◆ **EXERCISE AIM**:
Your task is to write out every line of the data exactly. Drop the pictures.

◆ **INPUT DATA**:
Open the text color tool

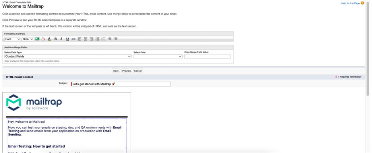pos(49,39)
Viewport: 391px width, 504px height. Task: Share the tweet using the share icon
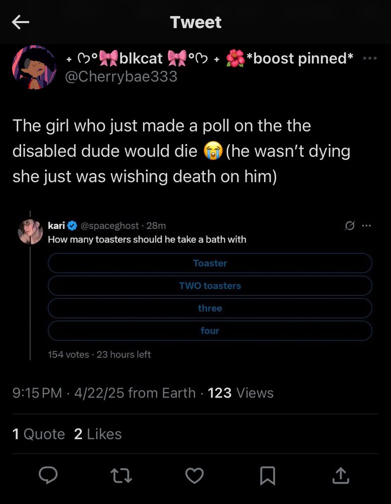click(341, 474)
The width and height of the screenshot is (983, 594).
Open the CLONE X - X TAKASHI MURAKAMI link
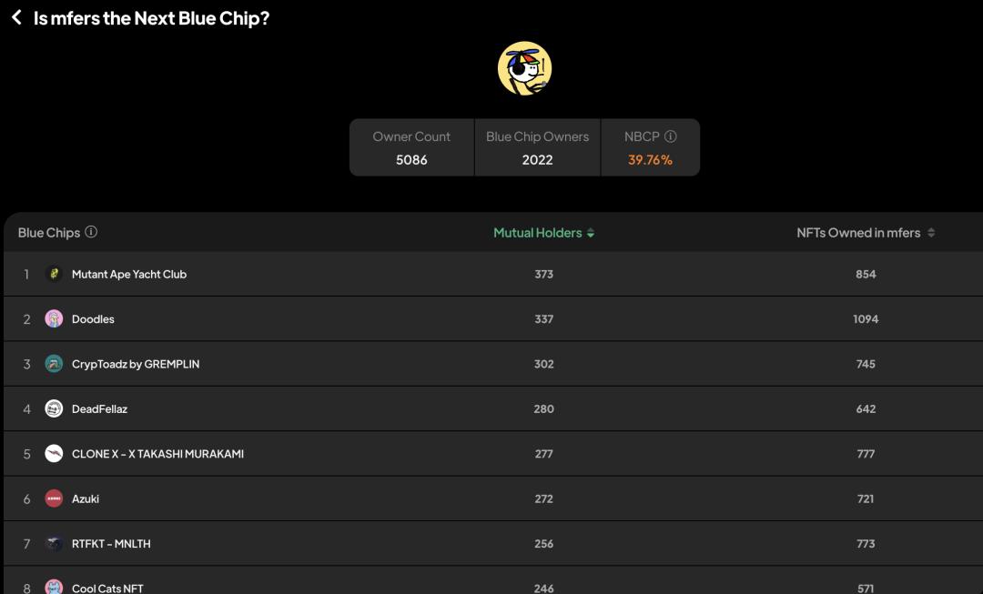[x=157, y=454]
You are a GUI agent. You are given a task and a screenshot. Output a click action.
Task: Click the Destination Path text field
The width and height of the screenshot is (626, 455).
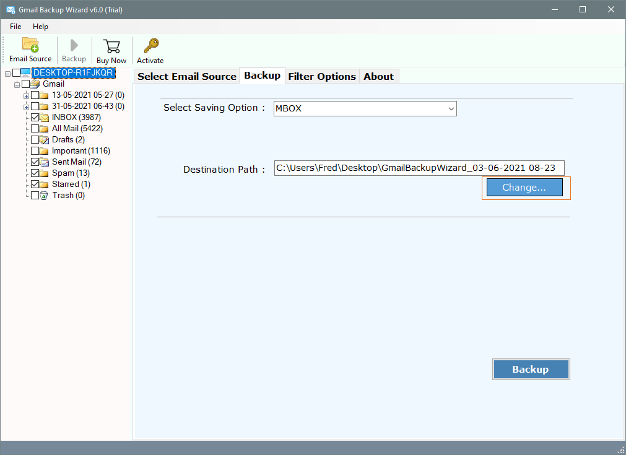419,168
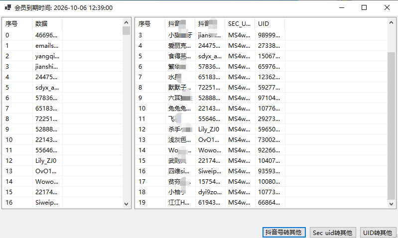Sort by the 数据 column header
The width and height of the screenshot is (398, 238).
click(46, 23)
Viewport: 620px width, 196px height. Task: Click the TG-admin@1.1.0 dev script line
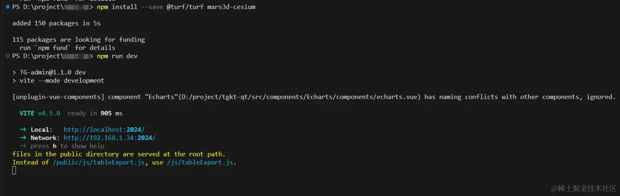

◆ **SOLUTION BELOW**:
Open the text color tool

pos(49,39)
Viewport: 391px width, 504px height. Task: Share the tweet using the share icon
click(341, 474)
The width and height of the screenshot is (983, 594).
Open the CLONE X - X TAKASHI MURAKAMI link
[x=157, y=454]
You are a GUI agent. You are given a task and a screenshot. Output a click action.
Task: Click the Destination Path text field
The width and height of the screenshot is (626, 455).
419,168
Sort by the 数据 column header
The width and height of the screenshot is (398, 238).
click(46, 23)
Viewport: 620px width, 196px height. Task: Click the TG-admin@1.1.0 dev script line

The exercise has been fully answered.